The Church of England General Synod opened in central London Monday with a wide-ranging address from the Archbishop of Canterbury on his recent Sharia law comments and the forthcoming Lambeth Conference.
In a clear display of support for their leader, Synod members broke into rapturous applause when Dr. Rowan Williams entered the assembly hall to open three and a half days of debate and Church legislating.
Williams began his address by saying he takes full responsibility for any distress that might have been caused by "unclarity" or a "misleading choice of words" in a lecture he gave at the Royal Courts of Justice on religious rights and the accommodation of aspects of Sharia law in the British legal system last Thursday.
He stopped short of retracting his comments, however.
"I believe quite strongly that it is not inappropriate for a pastor of the Church of England to address issues around the perceived concerns of other religious communities and to try and bring them into better public focus," he told the Synod – although the Archbishop later conceded that his efforts in this instance had been "clumsily deployed."
Williams drew fire last week when he said the introduction of aspects of sharia in Britain was unavoidable. His comments came as the Muslim population, currently at 1.8 million, continues to grow in Britian.
The Archbishop called his lecture last week an "opening contribution" to the debate around Islamic law and said he did not advocate "parallel jurisdictions." He recommended that Christians and people of other faiths come together to reflect further on issues of faith and law.
After defending his remarks, Williams turned to the original agenda for his Synod address – the Lambeth Conference which takes place in July.
Following the public launch of the Lambeth Conference program last month, the Archbishop said the conference aimed "both to address the major issues and to refresh and inspire those who will attend."
"The twofold focus is equipping bishops for leadership and strengthening the identity and confidence of the communion," he told the Synod.
The decennial conference of senior Anglican clergy will take place this July amid serious divisions over Scripture and homosexuality.
He continued, "The primary need will be to get to know each other sufficiently well to confront the divisive matters that are around, and so there will be a larger number of slightly smaller groups."
One of the key debates this week will take place on the draft Anglican Covenant, which was issued a few weeks ago by the Anglican Covenant Design Group after a meeting in London.
The document attempts to uphold the autonomy of the 38 provinces of the Anglican Communion, while at the same time asking for their voluntary commitment to a process of joined-up deliberation whenever disputes occur over contentious issues.

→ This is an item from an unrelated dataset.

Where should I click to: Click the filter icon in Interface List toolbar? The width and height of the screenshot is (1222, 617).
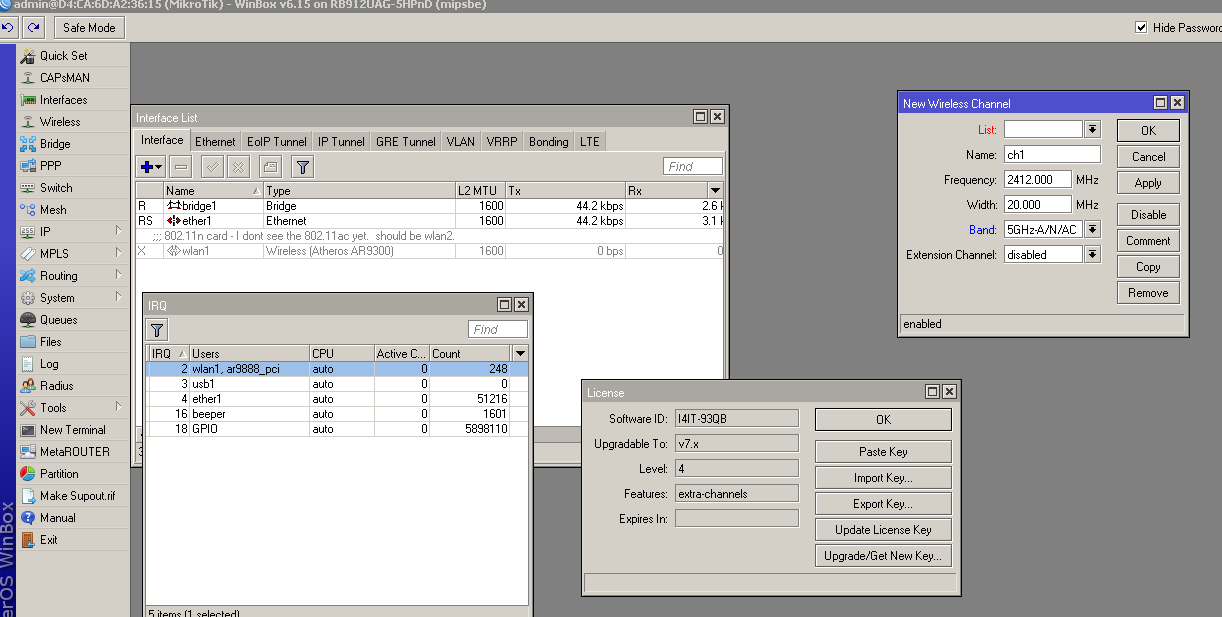[x=302, y=167]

A number of conservative clergy have already announced that they will not be attending the Lambeth Conference but instead be heading to Jerusalem for their own gathering to hash out a plan for the future of the Anglican Communion.
Nigerian Archbishop Peter Akinola and Australia's Archbishop Peter Jensen are among those who have confirmed their attendance at the Global Anglican Future Conference (GAFCON), which opens just ahead of Lambeth.
Some conservatives in the 77 million-strong Anglican Communion are upset over the attendance of a number of liberal clergy at Lambeth, including the leadership of the U.S. Episcopal Church, which has attempted to embrace fully homosexuality within the Church in recent years.
The Archbishop told the Synod, "I respect the consciences of those who have said they do not feel able to attend because there will be those present who have in their view acted against the disciplinary and doctrinal consensus of the communion.
"Needless to say, I regret such a decision, since I believe we should be seeking God's mind for the Communion in prayer and study together."
He said that the decision of some to remain absent from the conference only showed the deep differences over theology and ethics "that have so strained our connections."
Williams continued, "It also reflects, uncomfortably for us, some of the legacy of hurt that is felt by some of our provinces at what is experienced as patronizing or manipulative or insensitive actions and attitudes on the part of many of the churches of the 'West' or 'North' – not only the Episcopal Church in the USA, but us as well.
"That's hard to hear, but we have to hear it and to offer apologies and seek for better understanding."
"Lambeth can't be the end of the story," he added, "and if at Lambeth we try to do proper justice to the idea of a Covenant, it must be in the light of that need for a more serious and profound mutuality between us all."
Major debates on mental health, casinos, detention without charge, Crown appointments and Anglican-Roman Catholic dialogue will take place later in the week at the General Synod.